→ **YOUR TASK**:
Convert the records from their start through the line containing "(x=1290, y=261)" into a JSON list of strings, one string per line, leaving out any blank lines.

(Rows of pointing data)
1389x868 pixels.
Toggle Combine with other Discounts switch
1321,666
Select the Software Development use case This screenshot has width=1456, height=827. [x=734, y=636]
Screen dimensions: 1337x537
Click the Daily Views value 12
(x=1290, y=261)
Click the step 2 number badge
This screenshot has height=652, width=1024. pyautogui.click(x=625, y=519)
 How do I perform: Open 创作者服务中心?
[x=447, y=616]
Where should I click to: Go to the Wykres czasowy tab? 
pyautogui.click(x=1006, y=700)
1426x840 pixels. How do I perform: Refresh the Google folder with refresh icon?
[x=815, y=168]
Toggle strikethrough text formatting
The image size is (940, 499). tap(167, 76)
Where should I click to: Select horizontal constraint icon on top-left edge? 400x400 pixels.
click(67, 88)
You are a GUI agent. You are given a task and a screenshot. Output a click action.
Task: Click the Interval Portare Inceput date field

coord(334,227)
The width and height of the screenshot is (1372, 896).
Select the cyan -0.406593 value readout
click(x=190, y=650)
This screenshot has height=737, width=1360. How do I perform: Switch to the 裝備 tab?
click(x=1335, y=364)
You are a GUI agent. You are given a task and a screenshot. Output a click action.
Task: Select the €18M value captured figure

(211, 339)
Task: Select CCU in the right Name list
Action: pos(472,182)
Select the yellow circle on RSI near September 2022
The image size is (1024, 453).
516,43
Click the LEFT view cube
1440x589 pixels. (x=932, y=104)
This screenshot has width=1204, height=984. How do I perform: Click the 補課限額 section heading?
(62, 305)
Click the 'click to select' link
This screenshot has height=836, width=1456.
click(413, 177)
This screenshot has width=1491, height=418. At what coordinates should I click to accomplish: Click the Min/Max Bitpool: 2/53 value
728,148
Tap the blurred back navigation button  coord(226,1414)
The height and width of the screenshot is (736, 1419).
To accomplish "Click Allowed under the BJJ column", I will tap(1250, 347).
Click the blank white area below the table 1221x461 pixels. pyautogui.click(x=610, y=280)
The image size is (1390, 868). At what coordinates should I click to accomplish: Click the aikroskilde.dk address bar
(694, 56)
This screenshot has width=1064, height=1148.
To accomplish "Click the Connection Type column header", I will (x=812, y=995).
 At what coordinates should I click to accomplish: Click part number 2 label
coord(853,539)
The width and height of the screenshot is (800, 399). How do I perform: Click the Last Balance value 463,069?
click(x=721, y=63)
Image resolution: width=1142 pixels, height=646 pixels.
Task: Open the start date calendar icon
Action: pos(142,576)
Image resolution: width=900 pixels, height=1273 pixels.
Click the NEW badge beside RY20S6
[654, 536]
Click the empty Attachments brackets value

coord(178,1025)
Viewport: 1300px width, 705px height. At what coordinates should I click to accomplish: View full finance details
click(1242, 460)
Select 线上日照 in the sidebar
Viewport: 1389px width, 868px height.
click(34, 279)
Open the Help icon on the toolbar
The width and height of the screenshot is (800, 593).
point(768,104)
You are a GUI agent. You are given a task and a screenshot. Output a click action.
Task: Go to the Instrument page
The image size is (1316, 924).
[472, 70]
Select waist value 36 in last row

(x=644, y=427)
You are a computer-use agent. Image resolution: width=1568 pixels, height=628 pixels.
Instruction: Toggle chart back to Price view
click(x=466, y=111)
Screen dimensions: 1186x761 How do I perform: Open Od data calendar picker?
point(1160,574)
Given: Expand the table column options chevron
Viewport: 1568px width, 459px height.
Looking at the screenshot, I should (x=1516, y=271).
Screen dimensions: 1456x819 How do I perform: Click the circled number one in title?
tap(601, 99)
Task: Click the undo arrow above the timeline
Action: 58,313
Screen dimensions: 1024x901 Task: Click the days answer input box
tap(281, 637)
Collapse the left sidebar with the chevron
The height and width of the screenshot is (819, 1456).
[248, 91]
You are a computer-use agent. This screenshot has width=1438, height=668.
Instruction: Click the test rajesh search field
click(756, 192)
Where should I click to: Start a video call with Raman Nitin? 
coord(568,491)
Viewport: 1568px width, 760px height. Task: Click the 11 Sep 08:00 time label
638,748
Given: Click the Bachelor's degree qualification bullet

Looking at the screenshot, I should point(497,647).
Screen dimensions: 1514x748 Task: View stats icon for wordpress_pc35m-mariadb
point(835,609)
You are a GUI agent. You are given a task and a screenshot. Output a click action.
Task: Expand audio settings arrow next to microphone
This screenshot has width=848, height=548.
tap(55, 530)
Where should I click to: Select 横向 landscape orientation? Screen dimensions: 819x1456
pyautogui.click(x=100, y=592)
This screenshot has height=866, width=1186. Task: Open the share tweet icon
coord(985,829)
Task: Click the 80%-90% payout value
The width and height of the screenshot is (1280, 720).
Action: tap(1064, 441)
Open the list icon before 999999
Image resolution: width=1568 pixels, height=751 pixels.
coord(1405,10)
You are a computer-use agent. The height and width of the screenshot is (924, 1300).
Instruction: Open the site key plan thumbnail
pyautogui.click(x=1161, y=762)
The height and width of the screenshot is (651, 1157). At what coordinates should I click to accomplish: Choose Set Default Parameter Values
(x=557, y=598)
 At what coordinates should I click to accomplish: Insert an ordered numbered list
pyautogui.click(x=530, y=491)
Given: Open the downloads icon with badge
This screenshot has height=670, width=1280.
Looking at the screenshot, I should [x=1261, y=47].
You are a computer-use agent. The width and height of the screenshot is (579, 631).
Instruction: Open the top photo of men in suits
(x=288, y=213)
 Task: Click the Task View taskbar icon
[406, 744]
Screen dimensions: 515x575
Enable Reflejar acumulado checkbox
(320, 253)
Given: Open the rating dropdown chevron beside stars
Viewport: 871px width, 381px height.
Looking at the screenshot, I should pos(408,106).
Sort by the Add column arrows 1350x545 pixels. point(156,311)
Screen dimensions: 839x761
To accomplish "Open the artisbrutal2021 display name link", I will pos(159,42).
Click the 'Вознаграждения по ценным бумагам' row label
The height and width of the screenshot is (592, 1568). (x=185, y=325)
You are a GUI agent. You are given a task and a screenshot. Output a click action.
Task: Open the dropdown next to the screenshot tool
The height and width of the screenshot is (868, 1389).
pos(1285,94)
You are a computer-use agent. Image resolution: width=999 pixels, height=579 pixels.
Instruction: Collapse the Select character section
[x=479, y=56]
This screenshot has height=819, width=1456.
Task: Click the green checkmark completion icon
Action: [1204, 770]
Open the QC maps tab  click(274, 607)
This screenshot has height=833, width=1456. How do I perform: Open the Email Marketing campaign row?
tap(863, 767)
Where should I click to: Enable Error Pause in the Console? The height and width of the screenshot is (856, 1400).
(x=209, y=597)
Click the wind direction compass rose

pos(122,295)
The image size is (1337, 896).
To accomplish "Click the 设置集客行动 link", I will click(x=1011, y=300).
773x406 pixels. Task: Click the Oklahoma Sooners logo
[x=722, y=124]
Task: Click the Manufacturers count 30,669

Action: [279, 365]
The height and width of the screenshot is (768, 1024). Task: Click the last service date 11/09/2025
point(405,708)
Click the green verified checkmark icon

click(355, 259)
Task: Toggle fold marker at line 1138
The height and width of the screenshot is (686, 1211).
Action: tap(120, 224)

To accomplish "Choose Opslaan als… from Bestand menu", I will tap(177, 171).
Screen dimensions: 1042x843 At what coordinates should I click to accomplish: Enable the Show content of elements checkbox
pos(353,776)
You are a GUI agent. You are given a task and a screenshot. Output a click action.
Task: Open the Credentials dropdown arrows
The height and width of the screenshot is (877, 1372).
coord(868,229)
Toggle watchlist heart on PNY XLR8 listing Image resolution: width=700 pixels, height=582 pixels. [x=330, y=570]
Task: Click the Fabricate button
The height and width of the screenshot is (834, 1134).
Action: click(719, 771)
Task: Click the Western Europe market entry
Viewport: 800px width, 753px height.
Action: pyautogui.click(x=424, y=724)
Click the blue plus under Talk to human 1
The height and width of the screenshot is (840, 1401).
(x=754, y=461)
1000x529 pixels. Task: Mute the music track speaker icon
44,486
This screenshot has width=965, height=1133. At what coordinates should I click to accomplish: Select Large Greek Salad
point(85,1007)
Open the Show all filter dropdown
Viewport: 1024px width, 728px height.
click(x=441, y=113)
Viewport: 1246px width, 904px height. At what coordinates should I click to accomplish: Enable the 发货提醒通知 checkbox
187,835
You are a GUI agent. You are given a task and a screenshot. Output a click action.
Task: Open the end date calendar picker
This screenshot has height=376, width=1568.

→ **RESPONSE**:
[
  "1389x868 pixels.",
  "Toggle Combine with other Discounts switch",
  "1321,666",
  "Select the Software Development use case This screenshot has width=1456, height=827. [x=734, y=636]",
  "Screen dimensions: 1337x537",
  "Click the Daily Views value 12",
  "(x=1290, y=261)"
]